Garcia will certainly be an interesting case study for Fetter. Despite the low ERA and the low exit velocity on balls put in play against him (86 mph), and despite an elite slider than limited hitters to a .143 average, he only struck out 12 in 21.2 innings with a low 20-percent swing-and-miss rate.

Not the typical blueprint for late-inning, high-leverage relievers these days.

“I know I need to make my pitches better,” he said. “I need more strikeout pitches or put-away pitches.”

Tigers pitcher Bryan Garcia throws live batting practice at Comerica Park in July.

The spin rate on both his sinker and slider were down by nearly 100 rpms from 2019. Reshaping pitches is one of Fetter's fortes. It could be, too, that Garcia works too often in the lower quadrants of the strike zone with a sinker and slider. Maybe Fetter can get him to use his four-seam fastball more often.

"I am willing to do it," Garcia said. "It's just up to what Fetter thinks. I'm going to go with him. My slider needs work. I need to create just a little more movement. My change-up is where I want it. My fastball, does he think it can help me be more successful in the long run?"

He’s hoping Fetter can get him to that next plateau.

“My first impression is that he seems very excited and ready to get to work,” Garcia said. “He can help all of us improve and get better.
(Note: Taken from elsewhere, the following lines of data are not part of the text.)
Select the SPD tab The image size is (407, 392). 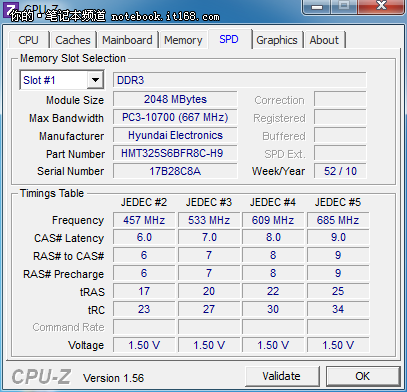click(229, 39)
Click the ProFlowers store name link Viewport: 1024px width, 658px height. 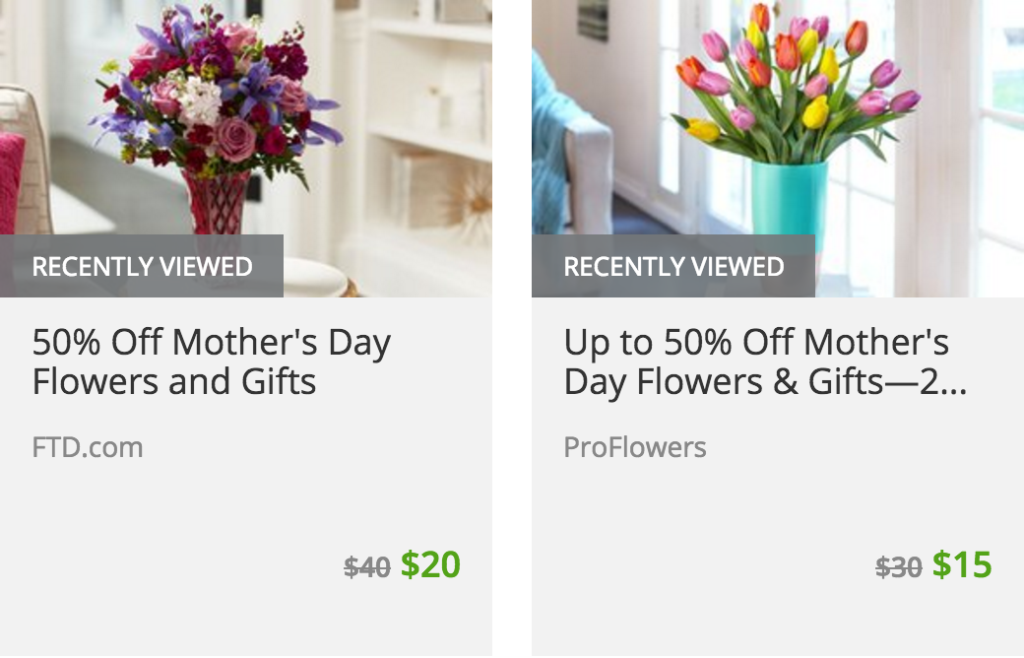[632, 447]
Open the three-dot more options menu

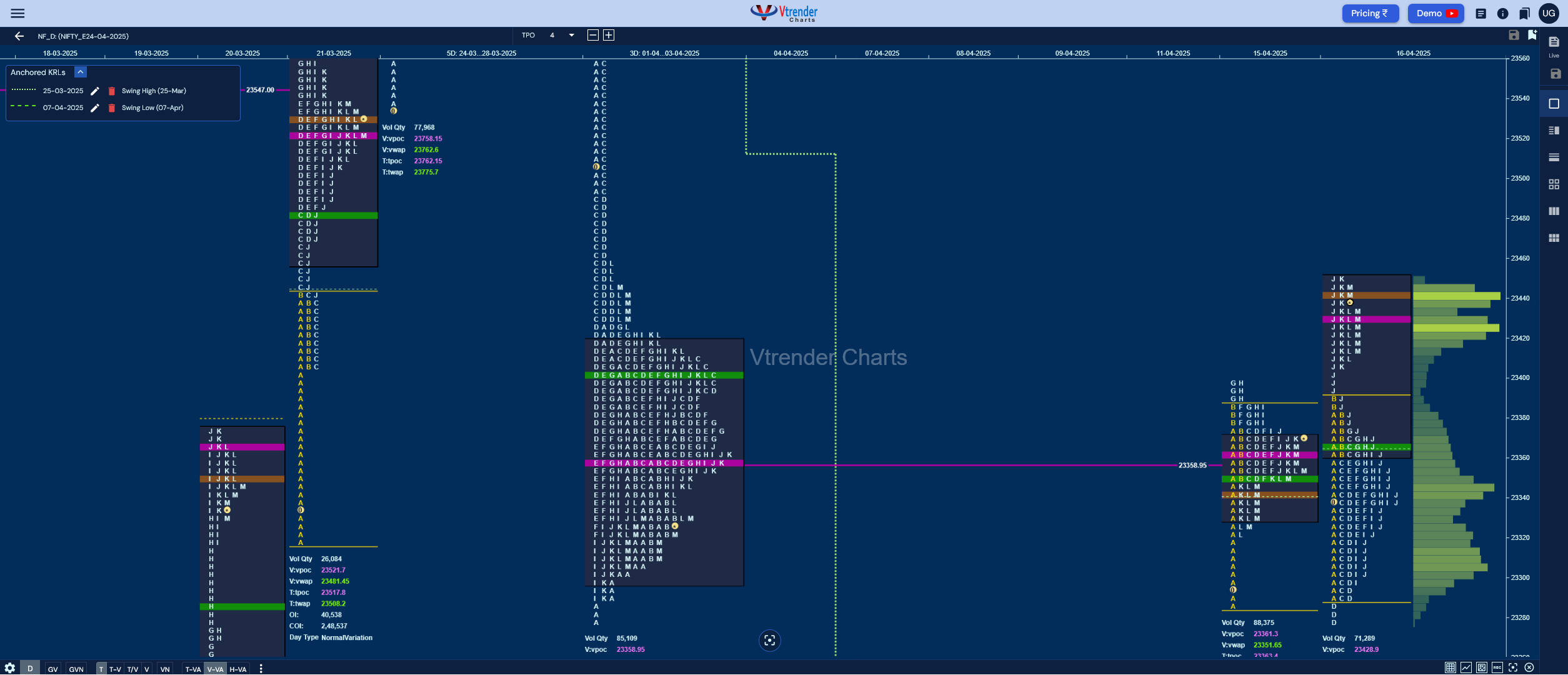click(x=261, y=669)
The Tigers have been making that move to being more analytical and I think he can be that final piece.”

Though he’s yet to speak with Hinch, Garcia has done his homework on his new manager.
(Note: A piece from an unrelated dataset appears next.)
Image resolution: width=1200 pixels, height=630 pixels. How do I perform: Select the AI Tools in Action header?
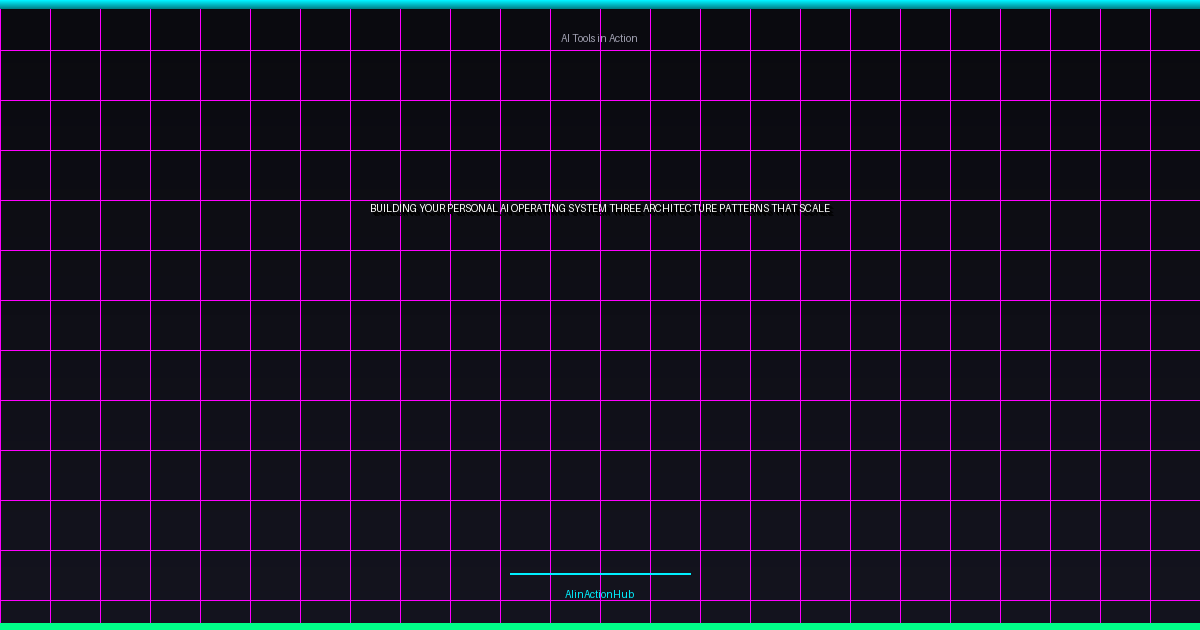click(x=599, y=38)
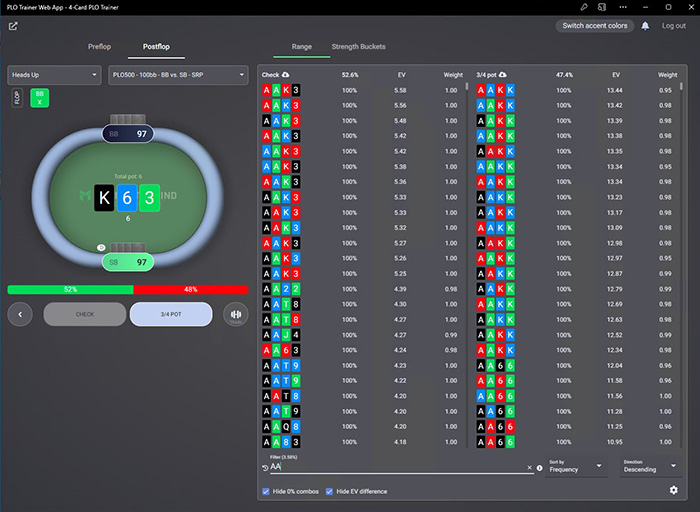
Task: Switch to the Preflop tab
Action: click(99, 47)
“I was pumped when he was hired,” he said. “I mean the guy has won a World Series. He’s got a little baggage people would say (Astros cheating scandal), but I’ve only heard good things from people around baseball about him.”

One thing Hinch has said is that he likes his relievers to be able to go multiple innings and he’s not a fan of hard-and-fast roles.

“Don’t get too rigid in the use of your bullpen,” Hinch said last month. “Whoever you name closer, you might need him in the seventh or eighth inning. I’ve shown myself to do that in the past.”

That’s OK with Garcia. He just wants to earn Hinch’s trust. He wants to be among the Tigers’ late-inning weapons.

“I’m just going to show up in spring training trying to win a job in the bullpen,” he said. “I feel like AJ is going to be the kind of manager who wants his relievers to be ready at all times. So I just want to win a spot in that bullpen and be ready to go on opening day.”